» **EXCERPT**
There are also a handful of companies out there who provide consultative services focused specifically on internationalization that can save you a ton of time. They’ll be able to take you into the weeds specific to your unique use case, and far beyond the realm of just the guidelines listed here. They can take you and your team into the details of Unicode, string externalization, concatenation issues, locale selection within your programming languages, fallback locale selection, third-party libraries you can use, forms that need to be optimized for international data entry, and so on. Don’t be afraid to lean on them, especially if you have a budget for it. They can save you a lot of time and pain by helping you set things up properly.
Localization Best Practices Checklist
If you’ve managed to make it this far, here is a checklist you can use and share with your team members as reminders of things to consider:
- Does our design allow for text expansion wherever text appears?
- Does our design allow for larger font sizes for other languages?
- Have we separated all text from images?
- Have we made image files easy to swap or hide?
- Are the image source files easy to access?
- Are all the strings in resource files?
- Have we run a pseudo-localization step?
- Have we checked for garbled characters?
- Are we considering multiple locales in our use case?
- Does our database support multiple locales?
- Are we using standard and consistent file structures?
- Do third-party dependencies support international use cases?
- Can strings be easily identified?
- Have we fixed all concatenated strings?
- Have we placed all punctuation inside strings?
- Did we avoid hard-coding currency, time, and date formats?
- Do we accommodate different ways of ordering personal names?
- Are we using UTF-8 encoding?
- Are we using locale, and not just language?
- Are we allowing the user to indicate their preferred language?
- Are we making it easy for the user to change languages?
- Are we taking plurals into account?
- Are we sorting items on the server side vs. browser side?
- Are we addressing directionality?

» **STATED GOAL A**
Which encoding does the localization checklist ask whether the team is using?

» **ENTRIES SUPPLIED**

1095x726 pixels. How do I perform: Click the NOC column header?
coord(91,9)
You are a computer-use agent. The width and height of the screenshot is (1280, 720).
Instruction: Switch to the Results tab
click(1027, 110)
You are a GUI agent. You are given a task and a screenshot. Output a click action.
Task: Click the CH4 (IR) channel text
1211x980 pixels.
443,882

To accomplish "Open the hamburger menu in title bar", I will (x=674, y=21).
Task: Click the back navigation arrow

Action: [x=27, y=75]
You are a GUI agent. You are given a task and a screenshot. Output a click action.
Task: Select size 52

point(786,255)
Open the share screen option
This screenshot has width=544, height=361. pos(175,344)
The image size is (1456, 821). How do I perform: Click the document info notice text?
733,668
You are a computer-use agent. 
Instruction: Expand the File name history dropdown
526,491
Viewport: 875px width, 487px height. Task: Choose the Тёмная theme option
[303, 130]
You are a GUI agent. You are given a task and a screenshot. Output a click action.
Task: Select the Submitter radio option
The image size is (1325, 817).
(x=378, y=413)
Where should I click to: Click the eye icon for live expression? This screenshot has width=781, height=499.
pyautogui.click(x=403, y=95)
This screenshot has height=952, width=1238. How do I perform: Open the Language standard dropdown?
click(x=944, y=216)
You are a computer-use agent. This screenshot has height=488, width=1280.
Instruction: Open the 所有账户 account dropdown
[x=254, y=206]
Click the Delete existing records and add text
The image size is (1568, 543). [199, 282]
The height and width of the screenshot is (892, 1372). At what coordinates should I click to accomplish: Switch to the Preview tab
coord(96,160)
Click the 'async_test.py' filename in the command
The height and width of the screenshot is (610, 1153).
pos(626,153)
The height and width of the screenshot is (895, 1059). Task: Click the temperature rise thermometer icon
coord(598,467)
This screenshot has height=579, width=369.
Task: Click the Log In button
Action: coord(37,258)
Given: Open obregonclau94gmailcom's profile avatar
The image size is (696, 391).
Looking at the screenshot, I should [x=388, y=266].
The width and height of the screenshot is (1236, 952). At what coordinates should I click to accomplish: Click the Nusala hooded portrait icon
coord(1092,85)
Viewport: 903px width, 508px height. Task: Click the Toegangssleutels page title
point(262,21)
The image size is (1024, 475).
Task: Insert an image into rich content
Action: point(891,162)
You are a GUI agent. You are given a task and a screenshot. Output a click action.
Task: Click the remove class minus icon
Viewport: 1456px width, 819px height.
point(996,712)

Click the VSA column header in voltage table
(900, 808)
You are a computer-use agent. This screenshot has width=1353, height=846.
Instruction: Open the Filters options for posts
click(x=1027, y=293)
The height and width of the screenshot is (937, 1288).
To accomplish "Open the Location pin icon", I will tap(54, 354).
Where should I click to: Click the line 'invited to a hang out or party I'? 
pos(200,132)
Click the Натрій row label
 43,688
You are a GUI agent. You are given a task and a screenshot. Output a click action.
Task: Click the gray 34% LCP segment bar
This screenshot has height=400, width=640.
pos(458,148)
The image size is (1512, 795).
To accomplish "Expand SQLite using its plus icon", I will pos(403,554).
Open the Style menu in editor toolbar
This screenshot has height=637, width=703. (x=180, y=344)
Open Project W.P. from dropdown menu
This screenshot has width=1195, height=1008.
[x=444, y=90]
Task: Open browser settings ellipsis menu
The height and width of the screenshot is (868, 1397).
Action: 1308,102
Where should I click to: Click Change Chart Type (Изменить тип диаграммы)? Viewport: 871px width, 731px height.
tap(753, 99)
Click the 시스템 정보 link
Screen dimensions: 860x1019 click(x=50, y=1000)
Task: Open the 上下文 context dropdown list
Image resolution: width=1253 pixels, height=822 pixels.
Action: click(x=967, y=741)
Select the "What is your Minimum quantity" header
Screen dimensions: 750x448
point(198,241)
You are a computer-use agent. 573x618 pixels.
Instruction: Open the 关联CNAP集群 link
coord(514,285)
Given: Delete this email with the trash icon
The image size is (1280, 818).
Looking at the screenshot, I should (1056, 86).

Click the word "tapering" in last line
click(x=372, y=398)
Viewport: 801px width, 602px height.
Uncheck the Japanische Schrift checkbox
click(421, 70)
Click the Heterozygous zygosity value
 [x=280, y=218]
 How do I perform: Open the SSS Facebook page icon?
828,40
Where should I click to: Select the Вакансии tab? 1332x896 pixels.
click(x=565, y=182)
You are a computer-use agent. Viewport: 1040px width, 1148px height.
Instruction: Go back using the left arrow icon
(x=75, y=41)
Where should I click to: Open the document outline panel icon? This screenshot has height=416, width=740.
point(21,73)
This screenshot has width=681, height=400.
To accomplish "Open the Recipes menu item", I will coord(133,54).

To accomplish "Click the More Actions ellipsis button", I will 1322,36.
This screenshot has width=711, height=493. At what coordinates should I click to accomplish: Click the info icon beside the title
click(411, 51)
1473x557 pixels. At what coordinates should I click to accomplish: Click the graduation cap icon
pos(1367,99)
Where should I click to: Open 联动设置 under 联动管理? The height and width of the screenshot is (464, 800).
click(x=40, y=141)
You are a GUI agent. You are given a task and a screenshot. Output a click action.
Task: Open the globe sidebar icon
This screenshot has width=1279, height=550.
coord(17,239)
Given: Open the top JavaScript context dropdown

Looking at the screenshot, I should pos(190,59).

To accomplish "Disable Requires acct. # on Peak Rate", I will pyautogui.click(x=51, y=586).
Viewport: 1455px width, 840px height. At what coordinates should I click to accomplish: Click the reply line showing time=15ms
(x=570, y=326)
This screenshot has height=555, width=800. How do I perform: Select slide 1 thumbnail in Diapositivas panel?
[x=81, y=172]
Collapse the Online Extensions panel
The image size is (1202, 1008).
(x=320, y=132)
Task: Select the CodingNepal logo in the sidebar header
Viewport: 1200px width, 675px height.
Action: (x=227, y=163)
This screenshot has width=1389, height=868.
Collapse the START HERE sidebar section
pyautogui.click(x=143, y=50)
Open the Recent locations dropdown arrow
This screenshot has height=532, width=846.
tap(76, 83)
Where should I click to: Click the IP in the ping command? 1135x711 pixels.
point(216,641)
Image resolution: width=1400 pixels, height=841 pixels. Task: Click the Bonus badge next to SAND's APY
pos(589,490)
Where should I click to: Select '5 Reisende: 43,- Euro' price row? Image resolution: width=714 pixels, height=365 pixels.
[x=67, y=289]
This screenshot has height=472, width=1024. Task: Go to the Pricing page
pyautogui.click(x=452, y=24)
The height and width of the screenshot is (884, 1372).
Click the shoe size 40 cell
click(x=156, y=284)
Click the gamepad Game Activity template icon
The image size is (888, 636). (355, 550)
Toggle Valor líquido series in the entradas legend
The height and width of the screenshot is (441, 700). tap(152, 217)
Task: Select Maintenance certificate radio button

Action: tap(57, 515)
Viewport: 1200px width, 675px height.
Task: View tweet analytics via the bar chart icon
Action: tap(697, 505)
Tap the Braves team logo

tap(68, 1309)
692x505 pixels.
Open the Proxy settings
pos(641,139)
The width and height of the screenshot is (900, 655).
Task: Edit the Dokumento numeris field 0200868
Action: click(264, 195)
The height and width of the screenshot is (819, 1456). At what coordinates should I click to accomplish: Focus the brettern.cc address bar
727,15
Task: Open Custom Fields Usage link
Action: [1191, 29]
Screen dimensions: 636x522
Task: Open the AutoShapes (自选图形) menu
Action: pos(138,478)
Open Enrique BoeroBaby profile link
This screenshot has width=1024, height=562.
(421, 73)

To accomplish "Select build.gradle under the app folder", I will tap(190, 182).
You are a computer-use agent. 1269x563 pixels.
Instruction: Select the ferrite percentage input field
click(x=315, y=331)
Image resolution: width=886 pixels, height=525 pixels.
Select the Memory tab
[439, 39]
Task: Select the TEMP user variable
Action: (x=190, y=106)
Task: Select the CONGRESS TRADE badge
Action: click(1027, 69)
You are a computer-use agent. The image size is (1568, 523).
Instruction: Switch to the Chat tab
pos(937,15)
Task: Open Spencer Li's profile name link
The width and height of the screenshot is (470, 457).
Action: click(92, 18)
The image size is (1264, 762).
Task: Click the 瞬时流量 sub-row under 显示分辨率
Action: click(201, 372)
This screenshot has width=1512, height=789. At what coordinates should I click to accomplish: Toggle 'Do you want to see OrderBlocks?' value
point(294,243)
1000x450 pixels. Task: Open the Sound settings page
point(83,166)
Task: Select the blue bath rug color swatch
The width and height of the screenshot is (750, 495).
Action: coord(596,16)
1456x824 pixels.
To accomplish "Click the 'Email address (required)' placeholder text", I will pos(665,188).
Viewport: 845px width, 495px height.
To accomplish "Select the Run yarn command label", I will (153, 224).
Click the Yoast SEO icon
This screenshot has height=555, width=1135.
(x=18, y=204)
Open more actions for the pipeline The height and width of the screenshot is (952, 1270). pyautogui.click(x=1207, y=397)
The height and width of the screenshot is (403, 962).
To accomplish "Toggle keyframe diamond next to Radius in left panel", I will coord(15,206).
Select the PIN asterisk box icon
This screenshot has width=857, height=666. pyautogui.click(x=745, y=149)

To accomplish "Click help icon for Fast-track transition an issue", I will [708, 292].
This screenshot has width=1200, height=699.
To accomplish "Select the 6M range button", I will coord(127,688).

» **STATED GOAL B**
Print the records verbatim, from their first line through the line that contains "pos(626,153)", including both of those lines.

» **TASK ANSWER A**
UTF-8 encoding.

» **TASK ANSWER B**
1095x726 pixels. How do I perform: Click the NOC column header?
coord(91,9)
You are a computer-use agent. The width and height of the screenshot is (1280, 720).
Instruction: Switch to the Results tab
click(1027, 110)
You are a GUI agent. You are given a task and a screenshot. Output a click action.
Task: Click the CH4 (IR) channel text
1211x980 pixels.
443,882

To accomplish "Open the hamburger menu in title bar", I will (x=674, y=21).
Task: Click the back navigation arrow

Action: [x=27, y=75]
You are a GUI agent. You are given a task and a screenshot. Output a click action.
Task: Select size 52

point(786,255)
Open the share screen option
This screenshot has width=544, height=361. pos(175,344)
The image size is (1456, 821). How do I perform: Click the document info notice text?
733,668
You are a computer-use agent. 
Instruction: Expand the File name history dropdown
526,491
Viewport: 875px width, 487px height. Task: Choose the Тёмная theme option
[303, 130]
You are a GUI agent. You are given a task and a screenshot. Output a click action.
Task: Select the Submitter radio option
The image size is (1325, 817).
(x=378, y=413)
Where should I click to: Click the eye icon for live expression? This screenshot has width=781, height=499.
pyautogui.click(x=403, y=95)
This screenshot has height=952, width=1238. How do I perform: Open the Language standard dropdown?
click(x=944, y=216)
You are a computer-use agent. This screenshot has height=488, width=1280.
Instruction: Open the 所有账户 account dropdown
[x=254, y=206]
Click the Delete existing records and add text
The image size is (1568, 543). [199, 282]
The height and width of the screenshot is (892, 1372). At what coordinates should I click to accomplish: Switch to the Preview tab
coord(96,160)
Click the 'async_test.py' filename in the command
The height and width of the screenshot is (610, 1153).
pos(626,153)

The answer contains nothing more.